In the argument in this court it was contended by Mrs. Winter's executor that the circuit court for Howard county had no jurisdiction to grant leave to file a bill of review, to review a decree of that court passed in pursuance of a decree of this court reversing the former decree of the circuit court for Howard county, and such is the rule in the federal courts, as shown by the cases of Southard v. Russell, 16 How. 547, 14 L.Ed. 1052, and Kingsbury v. Buchner, 134 U.S. 671, 10 Sup.Ct. 638, 33 L.Ed. 1047. In the former case, it was said: "The better opinion is that a bill of review will not lie at all for errors of law alleged on the face of the decree after the judgment of the appellate court. These may be corrected by a direct application to that court, which would amend, as a matter of course, any error of the kind that might have occurred in entering the decree. Nor will a bill of review lie in the case of newly discovered evidence after the publication, or decree below, where a decision has taken place on appeal, unless the right is reserved in the decree of the appellate court, or permission be given on an application to that court directly for that purpose. This appears to be the practice of the Court of Chancery and House of Lords in England; and we think it founded in principles essential to the proper administration of the law and to a reasonable termination of litigation between parties to chancery suits. 1 Vernon, 416; [[Stafford v. Bryan] 2 Paige, 45; [Haskell v. Raoul] 1 McCord, Eq. 22; [[McCall v. Graham] 1 Hen. & M. 13; Mitford's Pleading, 88; Cooper's Pl. 92; Story's Eq.Pl. 408; [Brewer v. Bowman] 3 J.J.Marsh. 492 ." That case was decided in 1853, and was approved in Kingsbury v. Buchner, supra, decided in 1890.
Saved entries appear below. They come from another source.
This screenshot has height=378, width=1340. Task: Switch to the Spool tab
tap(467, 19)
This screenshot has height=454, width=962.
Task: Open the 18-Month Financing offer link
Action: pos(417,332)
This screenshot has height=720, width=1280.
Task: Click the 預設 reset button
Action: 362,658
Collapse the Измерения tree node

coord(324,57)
Notwithstanding however, the respect which is due and always rendered to the decisions of that tribunal, we cannot adopt that view after a careful examination of the authorities cited in Southard v. Russell. Some of these are cited in 2 Daniell's Ch.Pr. p. 1579, to sustain the opposite view. The author there says: "A bill of review, brought upon new matter, may, it seems, be permitted, even after the decree has been affirmed by the House of Lords"--and refers to Barbon v. Searle, 1 Vernon, 416; Cooper's Eq.Pl. 91,...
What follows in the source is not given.